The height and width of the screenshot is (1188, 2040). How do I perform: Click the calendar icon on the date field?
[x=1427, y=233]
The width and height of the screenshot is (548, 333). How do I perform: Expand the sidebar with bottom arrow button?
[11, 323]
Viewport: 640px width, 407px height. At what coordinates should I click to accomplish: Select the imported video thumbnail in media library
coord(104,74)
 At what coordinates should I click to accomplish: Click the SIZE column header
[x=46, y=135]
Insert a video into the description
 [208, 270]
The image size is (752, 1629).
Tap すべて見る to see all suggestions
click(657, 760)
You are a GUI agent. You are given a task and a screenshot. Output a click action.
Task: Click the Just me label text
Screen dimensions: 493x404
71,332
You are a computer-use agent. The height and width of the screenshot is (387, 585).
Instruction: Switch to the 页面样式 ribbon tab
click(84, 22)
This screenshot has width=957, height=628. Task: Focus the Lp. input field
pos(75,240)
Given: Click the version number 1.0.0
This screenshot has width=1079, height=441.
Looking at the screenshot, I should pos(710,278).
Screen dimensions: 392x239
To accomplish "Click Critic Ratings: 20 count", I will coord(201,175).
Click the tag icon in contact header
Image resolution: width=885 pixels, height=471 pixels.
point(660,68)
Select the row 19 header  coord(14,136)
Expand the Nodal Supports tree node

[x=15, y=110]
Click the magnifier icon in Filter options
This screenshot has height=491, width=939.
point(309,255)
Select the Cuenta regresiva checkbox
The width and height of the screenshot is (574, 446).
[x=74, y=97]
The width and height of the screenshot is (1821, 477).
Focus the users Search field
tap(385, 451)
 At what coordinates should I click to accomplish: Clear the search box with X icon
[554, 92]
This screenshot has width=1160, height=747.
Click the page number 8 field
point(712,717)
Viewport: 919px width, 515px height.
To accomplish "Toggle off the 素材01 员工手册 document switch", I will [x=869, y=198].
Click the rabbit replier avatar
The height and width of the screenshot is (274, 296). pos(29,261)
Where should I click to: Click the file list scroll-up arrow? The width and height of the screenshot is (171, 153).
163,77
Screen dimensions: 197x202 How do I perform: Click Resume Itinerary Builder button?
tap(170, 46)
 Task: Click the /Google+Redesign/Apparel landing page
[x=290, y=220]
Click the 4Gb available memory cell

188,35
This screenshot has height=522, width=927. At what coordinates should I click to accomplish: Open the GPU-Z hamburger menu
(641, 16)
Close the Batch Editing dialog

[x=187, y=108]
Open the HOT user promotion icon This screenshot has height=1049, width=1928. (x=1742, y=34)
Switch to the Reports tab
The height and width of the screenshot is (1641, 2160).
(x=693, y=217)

Exercise task
Copy out each line of the items above that contains the word "what".

Written response
Viewport: 640px width, 407px height. At what coordinates should I click to accomplish: Select the imported video thumbnail in media library
 At what coordinates should I click to accomplish: Click the SIZE column header
 At what coordinates should I click to accomplish: Clear the search box with X icon
This screenshot has height=522, width=927. At what coordinates should I click to accomplish: Open the GPU-Z hamburger menu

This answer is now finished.